В ней (хрестоматии. — В. К.) собраны стихи на специальную тему — слово «революция» у революционеров слова» (Маяковский, «Эту книгу должен прочесть каждый»).
«Сейчас государству рабочих и крестьян приходится все в большей мере брать на себя дело издательства литературных произведений, все равно каким путем, непосредственно ли через государственные издательства, или через советские, или путем субсидий.
И уж, конечно, оно должно поставить себе за правило дать всему новому, свежему доступ к массовому читателю. Лучше ошибиться и предложить народу что-нибудь не могущее ни сейчас, ни позже снискать его симпатии, чем оставить под спудом (на том основании, что тому или другому оно сейчас не по вкусу) произведение, богатое будущим.
...В стихах Маяковского звучит много нот, которым не будет внимать равнодушно ни один молодой годами или душою революционер» (А. Луначарский. Предисловие).
Обложки к обеим книгам были сделаны Маяковским.
Вышел альбом «Герои и жертвы революции» — 18 рисунков художников К. Богуславской, В. Козлинского, И. Пуни, С. Маклецова с подписями Маяковского.
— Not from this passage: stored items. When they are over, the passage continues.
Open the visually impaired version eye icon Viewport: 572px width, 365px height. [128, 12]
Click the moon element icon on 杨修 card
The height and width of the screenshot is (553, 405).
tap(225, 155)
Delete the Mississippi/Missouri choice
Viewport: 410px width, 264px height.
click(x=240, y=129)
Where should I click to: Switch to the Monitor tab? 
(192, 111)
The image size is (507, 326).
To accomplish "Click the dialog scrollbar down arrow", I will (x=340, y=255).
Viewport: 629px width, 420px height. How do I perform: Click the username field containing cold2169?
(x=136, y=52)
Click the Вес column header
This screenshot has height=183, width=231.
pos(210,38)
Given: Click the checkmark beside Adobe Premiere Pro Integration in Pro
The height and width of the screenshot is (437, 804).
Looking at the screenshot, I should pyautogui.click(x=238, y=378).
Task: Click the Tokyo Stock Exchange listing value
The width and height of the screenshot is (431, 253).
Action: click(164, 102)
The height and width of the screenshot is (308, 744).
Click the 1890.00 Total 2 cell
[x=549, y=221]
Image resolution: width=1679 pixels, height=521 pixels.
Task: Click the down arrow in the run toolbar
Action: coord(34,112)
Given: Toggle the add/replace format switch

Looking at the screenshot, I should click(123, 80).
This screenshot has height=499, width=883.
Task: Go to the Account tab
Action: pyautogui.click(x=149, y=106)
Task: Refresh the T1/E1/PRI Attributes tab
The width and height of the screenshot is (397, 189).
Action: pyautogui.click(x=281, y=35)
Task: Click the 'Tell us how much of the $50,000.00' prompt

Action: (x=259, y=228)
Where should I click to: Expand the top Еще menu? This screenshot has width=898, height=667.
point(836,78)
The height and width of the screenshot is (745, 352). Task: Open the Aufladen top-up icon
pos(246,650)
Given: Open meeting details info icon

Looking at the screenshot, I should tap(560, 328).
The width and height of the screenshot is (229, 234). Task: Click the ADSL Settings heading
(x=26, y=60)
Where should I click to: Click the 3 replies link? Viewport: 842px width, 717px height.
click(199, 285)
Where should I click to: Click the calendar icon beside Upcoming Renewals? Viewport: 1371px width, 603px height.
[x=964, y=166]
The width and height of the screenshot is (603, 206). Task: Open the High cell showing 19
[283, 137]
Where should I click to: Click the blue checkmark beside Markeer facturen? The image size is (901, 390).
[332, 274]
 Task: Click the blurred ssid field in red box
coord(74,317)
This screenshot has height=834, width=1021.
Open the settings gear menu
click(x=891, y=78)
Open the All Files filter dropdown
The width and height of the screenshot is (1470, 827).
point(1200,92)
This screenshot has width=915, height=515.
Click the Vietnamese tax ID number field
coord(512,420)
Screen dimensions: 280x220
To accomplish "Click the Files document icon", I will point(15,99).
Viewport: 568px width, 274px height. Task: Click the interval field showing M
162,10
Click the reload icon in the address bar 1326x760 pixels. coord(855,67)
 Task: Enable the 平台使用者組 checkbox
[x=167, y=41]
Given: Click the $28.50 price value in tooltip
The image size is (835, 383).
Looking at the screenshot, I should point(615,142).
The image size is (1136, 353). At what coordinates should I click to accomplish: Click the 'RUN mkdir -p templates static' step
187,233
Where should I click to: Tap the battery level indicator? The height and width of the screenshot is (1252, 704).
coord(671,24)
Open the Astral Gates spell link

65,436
Вышли отдельным изданием ноты на слова «Нашего марша» Маяковского (музыка А. Лурье, обложка П. В. Митурича)*.
- 154 -
5 ноября в газете «Петроградская правда» напечатана статья А. В. Луначарского «Коммунистический спектакль» в связи с предстоящей премьерой «Мистерии-буфф».
«Это, — писал Луначарский, — веселое символическое путешествие рабочего класса, после революционного потопа постепенно освобождающегося от своих паразитов, через рай и ад в землю обетованную, которая оказывается нашей же грешной землей, только омытой революционным потопом, и на которой все «товарищи вещи» ждут с нетерпением своего брата — трудящегося человека. И написано все это острым, пряным, звонким языком. Так что на каждом шагу попадаются такие выражения, которые, быть может, станут ходячими...
Я от души желаю успеха этой молодой, почти мальчишеской, но такой искренней, шумной, торжествующей, безусловно демократической и революционной пьесе. Я от души желаю, чтобы в зале Музыкальной драмы и Народного дома1 как можно больше было нашей настоящей публики, нашей рабочей, красноармейской, крестьянской.
Если я немного побаиваюсь виртуозности художников-футуристов, то мне все же кажется, что сам бойкий, звучный поток поэзии Маяковского разнесет всякий слишком новый хлам, который так же вреден, как хлам старый, — и предстанет перед публикой с достаточной непосредственностью.
Во всяком случае, вечером в день праздника я не премину прийти и друзей своих привести именно сюда, на этот спектакль...»
В. Шкловский писал о «Мистерии-буфф»: «По ходу диалога, почти целиком построенного на каламбуре, по мастерству эта вещь заслуживает того, чтобы ее ставить ежедневно, несмотря на ее злободневность. Кроме того, в основе своей вещь народна в 10 000 раз больше, чем все «Цари Максимилианы» Ремизова.
Ремизов, стремясь создать народную вещь, ухватился за внешнее — за сюжет, который, как известно, в «Царе Максимилиане» вырождается и, конечно, не характерен. Владимир Маяковский взял, конечно, интуитивно самый прием народной драмы. Народная драма же вся основана на слове, как на материале, на игре со словами, на игре слов. В блестящих страницах «Мистерии» (особенно хороши первые) канонизирован народный прием» («Жизнь искусства», 1918, 1 и 2 ноября).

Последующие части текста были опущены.